If you run into this error on Windows the reason is most likely, that the Visual C++ 2019 redistributable is not installed, which is required to find C++ Libraries (The C++ 2019 version includes the 2015, 2017 and 2019 version).
方式二: conda
RapidFuzz can be installed with conda
:
conda install -c conda-forge rapidfuzz
方式三:git
RapidFuzz can be installed directly from the source distribution by cloning the repository. This requires a C++17 capable compiler.
git clone --recursive https://github.com/maxbachmann/rapidfuzz.git
cd rapidfuzz
pip install .
使用
下面展示一些简单的用法,更详细的方法可见文档:https://maxbachmann.github.io/RapidFuzz/Usage/index.html 。
Scorers
Scorers in RapidFuzz can be found in the modules fuzz
and string_metric
.
Simple Ratio
> fuzz.ratio("this is a test", "this is a test!")
96.55171966552734
Partial Ratio
> fuzz.partial_ratio("this is a test", "this is a test!")
100.0
Token Sort Ratio
> fuzz.ratio("fuzzy wuzzy was a bear", "wuzzy fuzzy was a bear")
90.90908813476562
> fuzz.token_sort_ratio("fuzzy wuzzy was a bear", "wuzzy fuzzy was a bear")
100.0
Token Set Ratio
> fuzz.token_sort_ratio("fuzzy was a bear", "fuzzy fuzzy was a bear")
83.8709716796875
> fuzz.token_set_ratio("fuzzy was a bear", "fuzzy fuzzy was a bear")
100.0
Process
Process 模块 将 字符串与 字符串列表 进行比较。
这通常比直接从Python中使用 scorers 更具性能。
以下是关于RapidFuzz中使用 processors 的一些示例:
> from rapidfuzz import process, fuzz
> choices = ["Atlanta Falcons", "New York Jets", "New York Giants", "Dallas Cowboys"]
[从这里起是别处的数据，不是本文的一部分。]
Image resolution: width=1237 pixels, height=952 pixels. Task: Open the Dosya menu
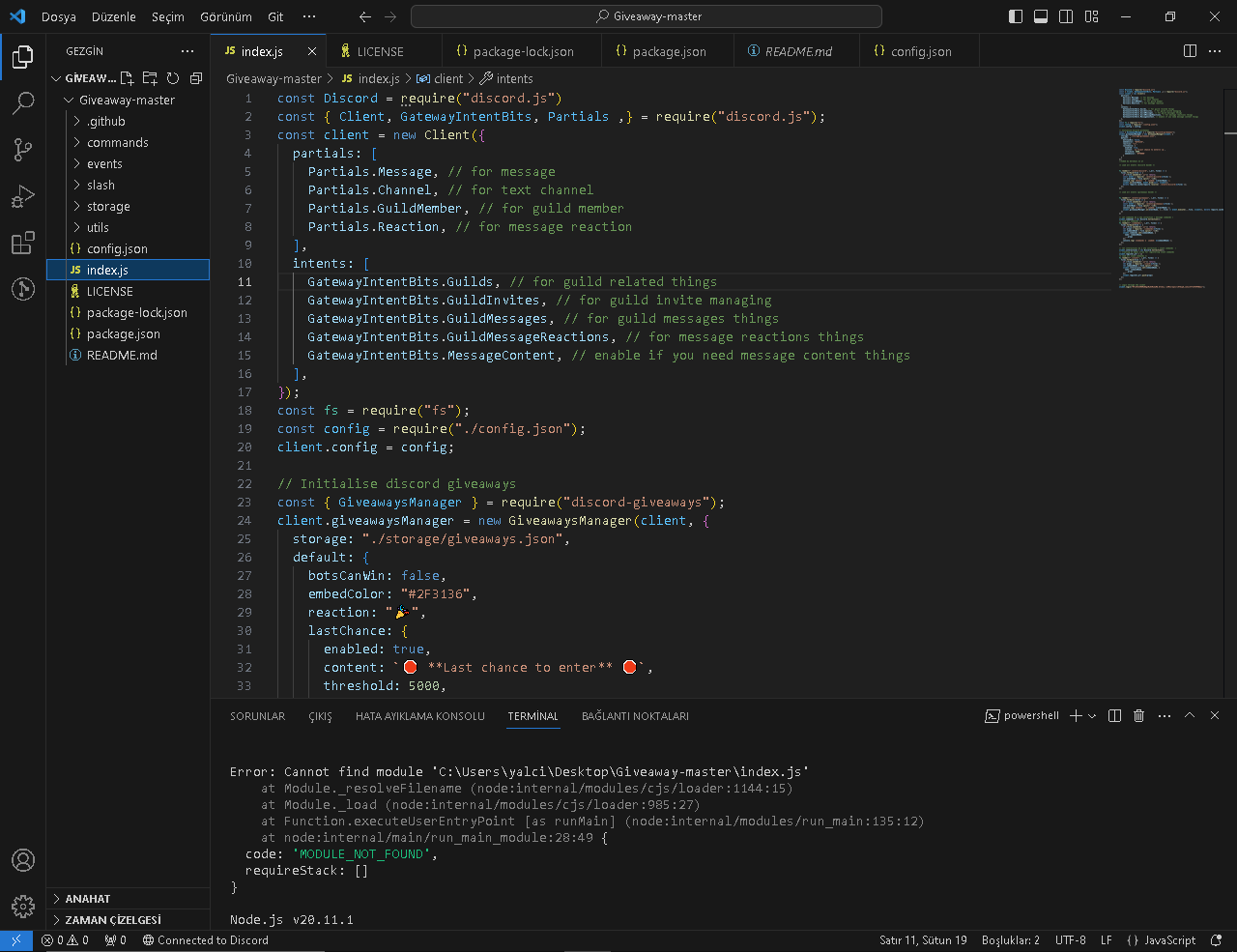coord(58,16)
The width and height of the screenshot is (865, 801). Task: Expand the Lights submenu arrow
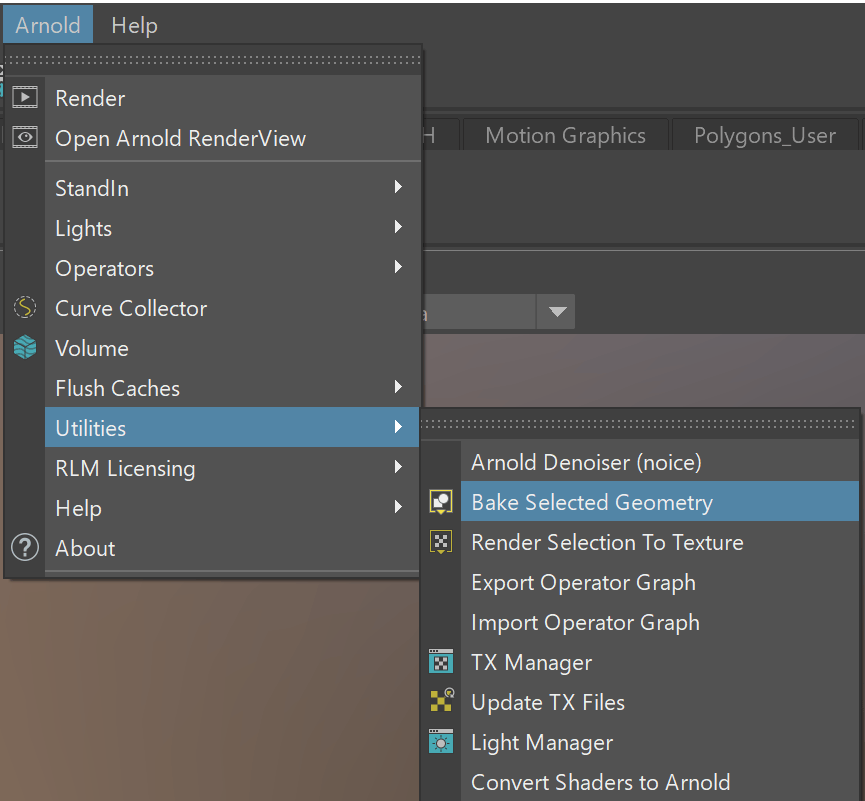coord(398,228)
> process.extract("new york jets", choices, scorer=fuzz.WRatio, limit=2)
[('New York Jets', 100, 1), ('New York Giants', 78.57142639160156, 2)]
> process.extractOne("cowboys", choices, scorer=fuzz.WRatio)
("Dallas Cowboys", 90, 3)
processors 详细文档可见: https://maxbachmann.github.io/RapidFuzz/Usage/process.html
Benchmark
下面的 benchmark 给出了RapidFuzz和FuzyWuzzy之间的快速性能比较。
更多字符串metrics 的 benchmarks 可见文档:https://maxbachmann.github.io/RapidFuzz
对于这个简单的比较,我生成了一个长度为 10 的 10.000 个字符串的列表,并将其与该列表中的100个元素的样本进行了比较:
words = [
"".join(random.choice(string.ascii_letters + string.digits) for _ in range(10))
for _ in range(10_000)
]
samples = words[:: len(words) // 100]
第一个 benchmark 比较了FuzzyWuzzy和RapidFuzz中的scorers ,在直接从Python中使用时的性能,方法如下:
for sample in samples:
for word in words:
scorer(sample, word)
下图显示了每个 scorers 每秒处理的元素数量。
不同的 scorers 之间有很大的表现差异。
然而,在RapidFuzz中,每个scorers 都更快
第二个benchmark 以以下方式 将 scorers 与 cdist 结合使用时的性能进行比较:
cdist(samples, words, scorer=scorer)
下图显示了每个记分器每秒处理的元素数量。
在RapidFuzz中,通过像 cdist
这样的处理器使用 scorers 要比直接使用它快得多。
这就是为什么应该尽可能使用它们的原因。
2023-04-04(二)